*QUOTED TEXT*
____________
Divestiture of Non-Core Royalties Creates Significant Value for Globex Shareholders
Globex Mining Enterprises Inc. (CA: GMX – $0.47 & US: GLBXF – $0.33 & GER: G1MN – €0.31) has already demonstrated the capacity to create shareholder value through the drill bit. This multidimensional Company has also proven the proficiency to complete profitable transactions. On numerous occasions over the last couple of years, Globex has recognized a valuable property for acquisition that was overlooked by other players. Many of these acquisitions have led to subsequent transactions leading to substantial capital gains.
While the management of a large and diversified portfolio of property assets is bearing fruit, another component to the business strategy is also in play. Globex owns royalty interests for about 60 properties. These royalties generate a payment stream to the Company for any production of the specified metals that may occur in perpetuity. For example, the Mid-Tennessee Mines project operated by Nyrstar issues significant recurring income to Globex. Many other royalties are held for advanced properties approaching development.
____________
*EXERCISE TASKS*
1: Quote everything in the Globex article from "Divestiture of Non-Core" down to "substantial capital gains.".
2: In the Globex article, which company operates the Mid-Tennessee Mines project?
____________
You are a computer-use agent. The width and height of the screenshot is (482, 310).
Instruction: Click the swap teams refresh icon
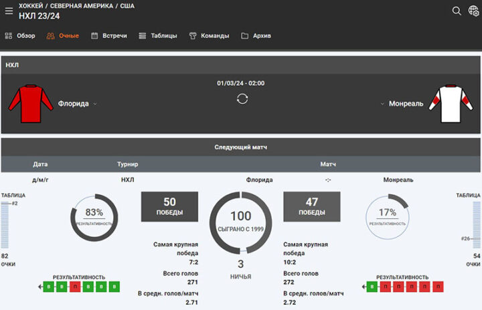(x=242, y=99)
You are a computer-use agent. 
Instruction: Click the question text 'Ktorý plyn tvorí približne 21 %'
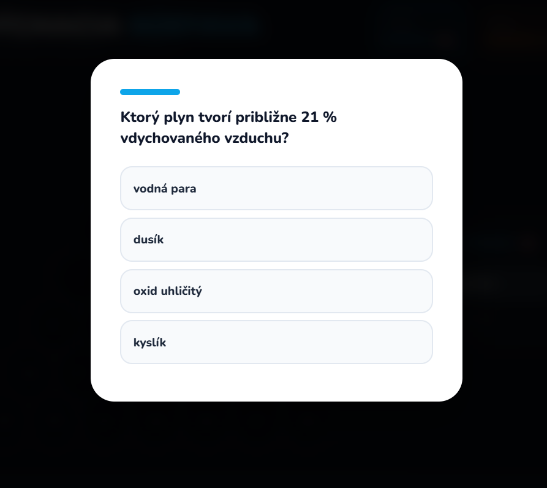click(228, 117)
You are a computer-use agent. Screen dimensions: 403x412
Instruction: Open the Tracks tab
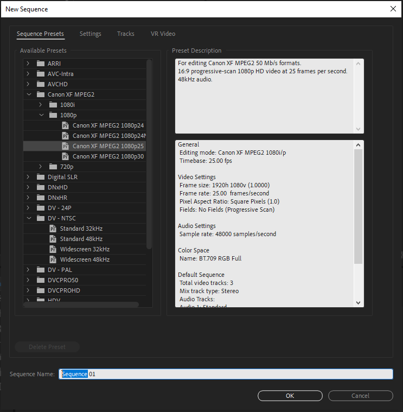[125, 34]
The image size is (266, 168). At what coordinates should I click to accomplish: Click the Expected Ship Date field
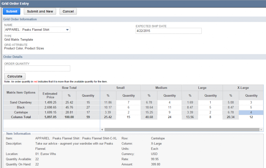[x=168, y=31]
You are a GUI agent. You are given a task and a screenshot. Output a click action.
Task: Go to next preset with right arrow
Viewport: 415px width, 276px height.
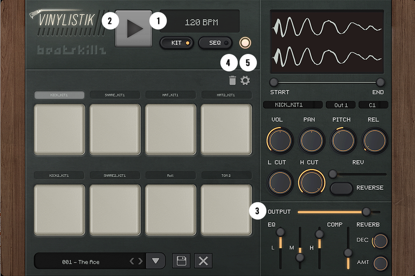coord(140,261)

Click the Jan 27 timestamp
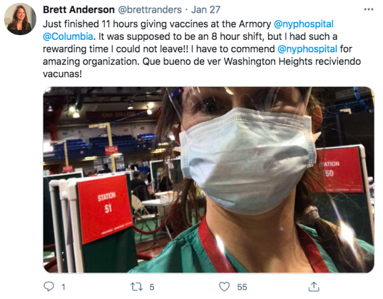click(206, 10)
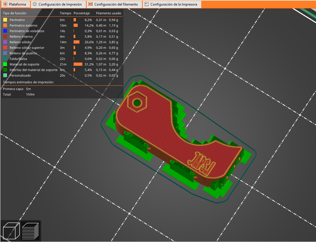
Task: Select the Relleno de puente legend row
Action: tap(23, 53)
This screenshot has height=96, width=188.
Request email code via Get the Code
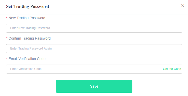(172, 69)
____________
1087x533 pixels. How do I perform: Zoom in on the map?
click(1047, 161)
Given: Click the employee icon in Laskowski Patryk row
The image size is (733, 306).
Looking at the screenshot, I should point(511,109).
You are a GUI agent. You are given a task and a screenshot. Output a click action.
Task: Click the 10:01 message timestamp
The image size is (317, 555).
____________
*ANSWERS FOR THE TASKS*
1:
Divestiture of Non-Core Royalties Creates Significant Value for Globex Shareholders
Globex Mining Enterprises Inc. (CA: GMX – $0.47 & US: GLBXF – $0.33 & GER: G1MN – €0.31) has already demonstrated the capacity to create shareholder value through the drill bit. This multidimensional Company has also proven the proficiency to complete profitable transactions. On numerous occasions over the last couple of years, Globex has recognized a valuable property for acquisition that was overlooked by other players. Many of these acquisitions have led to subsequent transactions leading to substantial capital gains.

2: Nyrstar